_WHAT THIS EXERCISE ASKS:_
1. In the extract on the welfare system, how long do Universal Credit claimants now have to find a job "in any sector" under the "Way to Work" scheme?
2. Carry on the extract on the welfare system from its final sentence, matching its tone and subject.

_EXTRACT:_
BEGIN
When the Conservatives came to power in 2010, the welfare system was already at the height of its unpopularity—much of the blame for which can be laid at door of New Labour, who had spent the preceding years stigmatising benefits claimants and pushing the line that poverty was due to the moral failures of the working classes. The legacy of these attitudes meant that the public were primed to accept the brutal welfare cuts which took place under the coalition government. But the situation today is different.
‘I think the instincts of Conservative MPs are very strongly anti-welfare, but the instincts of their voters are changing,’ explains Dr O’Grady. Going forward, the Tory Party has to appease different demographics within its base. ‘The rhetoric may continue, but it’s not as obvious an electoral asset to the Tories as it used to be, because they’re trying to keep together this coalition of highly educated, fairly liberal southern voters, who tend to be more supportive of the welfare state, and the new “Red Wall” base.’
At the same time, while anti-welfare rhetoric might be out of step with public opinion, it’s entirely in keeping with the government’s existing policies. Earlier this year, secretary for work and pensions Therese Coffey announced the ‘Way to Work’ scheme, a primary feature of which is that Universal Credit claimants will now be expected to find a job ‘in any sector’ within four weeks of applying. This is a harsher turn from the previous rule, which allowed claimants a thirteen-week period to find a job matching their previous occupation or income level. If people fail to provide evidence that they have suitably widened their job search, they are now liable to be sanctioned, proof that the benefits system is still being used to police and punish those who find themselves without work.
END
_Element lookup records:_
BEGIN
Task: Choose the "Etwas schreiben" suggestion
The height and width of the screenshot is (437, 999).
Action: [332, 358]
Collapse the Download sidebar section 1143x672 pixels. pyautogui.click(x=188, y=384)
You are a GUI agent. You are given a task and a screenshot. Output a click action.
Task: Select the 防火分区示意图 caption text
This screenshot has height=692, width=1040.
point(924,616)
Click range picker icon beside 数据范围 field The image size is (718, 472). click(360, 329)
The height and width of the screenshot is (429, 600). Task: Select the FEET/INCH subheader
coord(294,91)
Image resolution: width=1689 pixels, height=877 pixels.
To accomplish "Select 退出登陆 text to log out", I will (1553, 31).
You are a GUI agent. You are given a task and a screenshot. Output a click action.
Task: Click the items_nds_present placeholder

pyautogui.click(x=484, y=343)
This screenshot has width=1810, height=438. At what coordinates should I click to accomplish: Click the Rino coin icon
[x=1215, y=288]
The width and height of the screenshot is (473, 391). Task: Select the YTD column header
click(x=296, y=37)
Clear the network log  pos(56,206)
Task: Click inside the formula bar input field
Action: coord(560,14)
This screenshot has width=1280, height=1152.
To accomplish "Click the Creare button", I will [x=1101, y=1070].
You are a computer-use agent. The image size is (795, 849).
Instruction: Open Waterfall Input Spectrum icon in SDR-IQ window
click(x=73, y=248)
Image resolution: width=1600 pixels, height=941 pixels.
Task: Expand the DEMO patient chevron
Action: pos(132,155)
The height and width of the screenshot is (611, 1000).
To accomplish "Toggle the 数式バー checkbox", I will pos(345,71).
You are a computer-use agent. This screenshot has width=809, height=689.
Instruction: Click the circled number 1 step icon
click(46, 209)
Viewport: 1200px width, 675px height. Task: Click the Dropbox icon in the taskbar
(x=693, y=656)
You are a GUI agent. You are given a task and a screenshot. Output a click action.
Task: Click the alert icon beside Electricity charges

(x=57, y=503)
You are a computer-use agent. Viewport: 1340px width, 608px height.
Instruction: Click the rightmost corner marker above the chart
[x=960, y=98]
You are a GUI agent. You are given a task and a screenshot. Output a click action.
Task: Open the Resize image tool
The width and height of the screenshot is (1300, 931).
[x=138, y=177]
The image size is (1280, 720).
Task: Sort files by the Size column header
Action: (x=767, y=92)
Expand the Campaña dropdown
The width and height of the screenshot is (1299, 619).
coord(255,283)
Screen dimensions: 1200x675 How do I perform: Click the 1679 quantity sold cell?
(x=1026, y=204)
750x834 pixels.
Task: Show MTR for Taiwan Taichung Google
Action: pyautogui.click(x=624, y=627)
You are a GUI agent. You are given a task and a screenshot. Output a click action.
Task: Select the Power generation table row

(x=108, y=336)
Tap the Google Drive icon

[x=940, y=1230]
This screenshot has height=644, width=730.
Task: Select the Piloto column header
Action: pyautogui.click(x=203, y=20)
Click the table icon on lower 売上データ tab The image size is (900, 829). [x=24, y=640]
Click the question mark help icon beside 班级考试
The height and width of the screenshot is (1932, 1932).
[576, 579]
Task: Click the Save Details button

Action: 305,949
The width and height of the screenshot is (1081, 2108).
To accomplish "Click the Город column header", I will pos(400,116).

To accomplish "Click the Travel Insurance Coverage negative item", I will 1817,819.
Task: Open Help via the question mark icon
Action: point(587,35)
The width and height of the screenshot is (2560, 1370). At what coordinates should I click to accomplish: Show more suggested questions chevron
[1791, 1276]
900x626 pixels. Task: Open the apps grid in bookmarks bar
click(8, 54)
END
_SOLVED PROBLEMS:_
1. Four weeks from applying.

2.
Labour under Starmer isn’t much more promising. One of the leader’s initial ten pledges was to end Universal Credit, but we’ve seen time and again that he feels no obligation to honour those commitments. His own rhetoric on the subject recalls the late 00s and early 2010s as much as any Tory MP: setting out his vision for a ‘contribution society’ last year, Starmer pledged to put ‘hard-working families first’, with the implicit exclusion of those who fail to ‘contribute’ and aren’t deemed ‘hard-working’ echoing the worst language of the New Labour period.
The question of how we treat those who are excluded from the conventional labour market—whether temporarily or permanently, through outright unemployment or reliance on badly paid and insecure work—has never been more pressing. We currently face certain labour shortages, mostly in industries which produce precarious and low-wage positions, but the overarching trend is towards ‘jobless recoveries’, in which the economy recovers after a crisis but job remains stagnant, and an expanding ‘surplus population’—a term referring to people who are pushed out of formal work, whether outright unemployed or consigned to low-quality, precarious jobs. The creation of this demographic (which Marx described as ‘the absolute general law of capitalist accumulation’) also has a disciplinary effect for those who are in work, helping to drive down wages and diminish their bargaining power.
‘At a global level, the unemployment rate has continued to rise after the 2008 crisis, both in absolute and relative terms. The global rate of job creation has remained significantly lower, has largely generated part-time jobs, and is forecast to continue its sluggish trend. Meanwhile, labour force participation rates have been declining globally for decades, and are set to continue falling for decades more,’ write Alex Williams and Nick Srnicek in Inventing the Future: Postcapitalism and a World Without Work. Thanks to automation and other technological advances, this process will only accelerate in the years to come.
This is a troubling prospect. Not only will it entail higher levels of poverty, but mass incarceration and policing budgets have a tendency to increase in line with the surplus population, the composition of which tends to be highly racialised. As the number of those shut out from reliable work grows, so does state violence as a means to control them. But this process also opens up possibilities for new forms of solidarity: as more and more people find themselves on the sharp end of precarity, the shared interest of middle-class professionals and gig economy workers in a functioning welfare system will become more obvious.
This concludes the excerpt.